THE POINT: Texas’ law and others like it chip away at America’s sacred constitutional protections.

After nearly three hours of oral arguments before the U.S. Supreme Court last Monday, it appears the majority of Supreme Court justices are poised to overrule Texas’ draconian abortion law.

It’s a fool’s game to predict any Supreme Court decision, but the critical and skeptical line of questioning from many of the justices, particularly conservatives Brett Kavanaugh and Amy Coney Barrett, underscored serious concerns about the law’s unique and troubling structure.

Texas’ newest abortion law allows any private citizen to sue an abortion provider or any other person, including a driver, who helps a woman obtain an abortion. If successful, they can collect a bounty.

It’s a blatantly unconstitutional law, upending decades of precedent. The law bans abortions after about six weeks of pregnancy — before most women even know they are pregnant. There are no exceptions for rape or incest. The Supreme Court erred in allowing it to take effect and should quickly overturn it.

While the Texas law has enormous implications for abortion rights and women’s health — this is a brazen effort to hollow out the landmark 1973 Roe v. Wade ruling — the Supreme Court’s focus is on the unique and troubling structure of the law, known as Senate Bill 8.

Justices focused on the question from abortion providers as to whether the state can “insulate from federal-court review a law that prohibits the exercise of a constitutional right” by offloading its enforcement to the general public.

In other words, SB 8 has created an unprecedented vigilante system that provides incentives for anyone to sue abortion providers, who then must defend themselves in court at enormous cost. The chilling effects aren’t hypothetical. It’s virtually impossible for a woman to have a legal abortion in Texas.

U.S. Solicitor General Elizabeth Prelogar called the statute “unprecedented, extraordinary, and extraordinarily dangerous for our constitutional structure.”

Prelogar explained the law was designed to “thwart the supremacy of federal law in open defiance of our constitutional structure. …”

As the Department of Justice argued, under such a structure, no constitutional right is safe.

Kavanaugh appeared particularly concerned about this, emphasizing how the law’s structure could open the door for other states to pass laws that would intrude on constitutionally protected rights: “It could be free speech rights. It could be free-exercise-of-religion rights. It could be Second Amendment rights,” he said.

As if on cue, the Texas Tribune reported last Tuesday night that a gun rights group filed a brief with the U.S. Supreme Court in opposition to Texas’ abortion law, fearful that similar statutes could be crafted in other states to target gun ownership.

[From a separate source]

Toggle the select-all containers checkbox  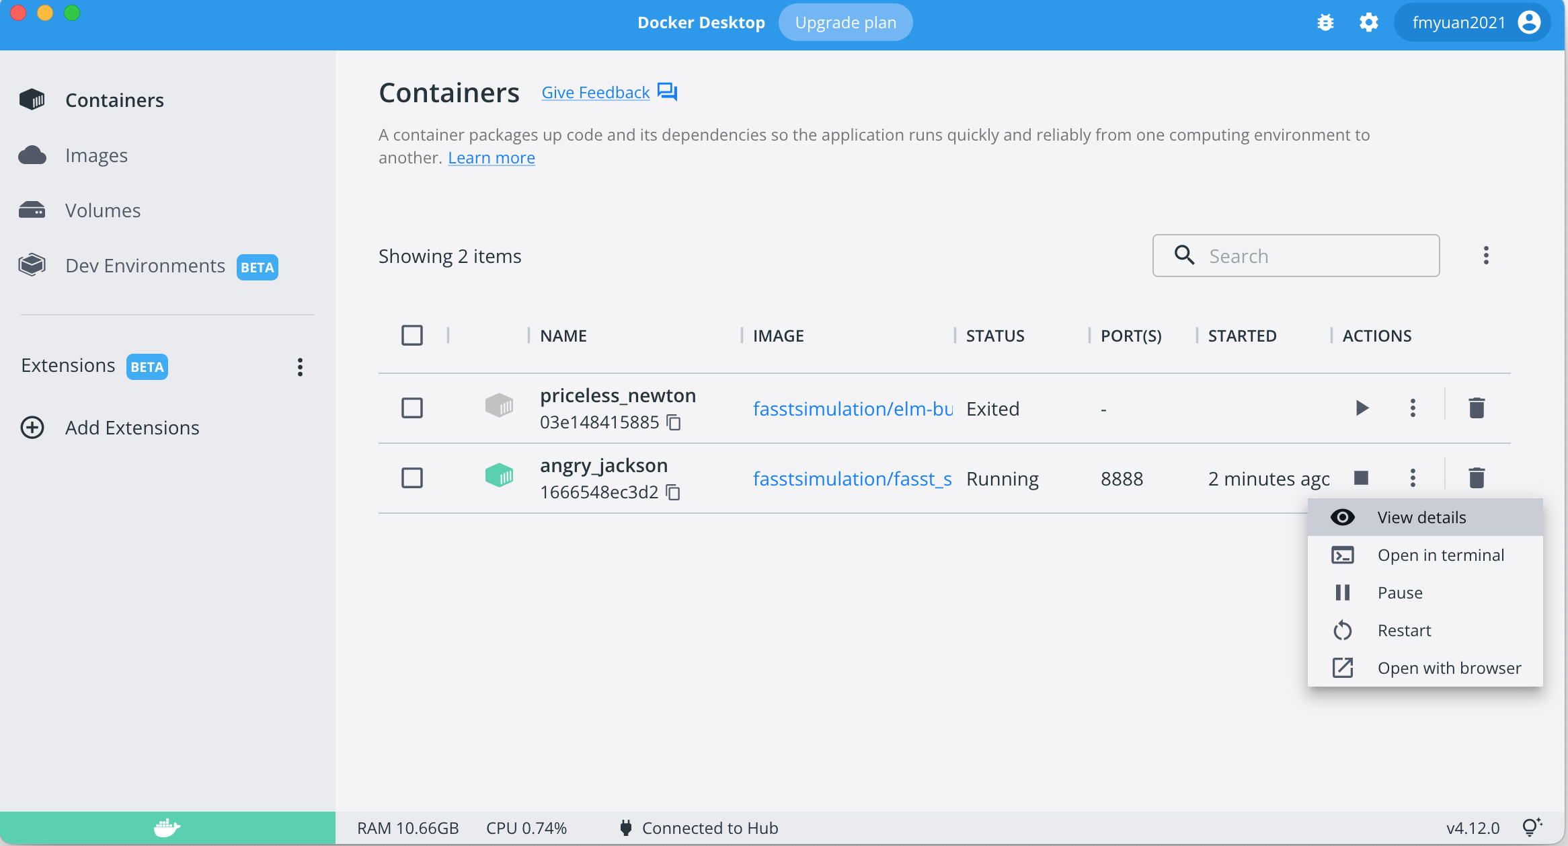(x=412, y=335)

“This case is about how far a State may go in deterring the exercise of any and all individual constitutional rights,” they asserted.

This alone is ample reason for the Supreme Court to quickly overturn SB 8.

The Supreme Court should never have allowed this law to take effect. While the line of questioning from a majority of justices suggests the Texas law will be overturned, the fate of abortion rights is still precarious.

When justices hear arguments in a restrictive 2018 Mississippi law that seeks to ban abortions at 15 weeks, they should weigh it is as another dangerous measure that not only chips away at women’s rights to abortion — but to all of America’s sacred constitutional protections.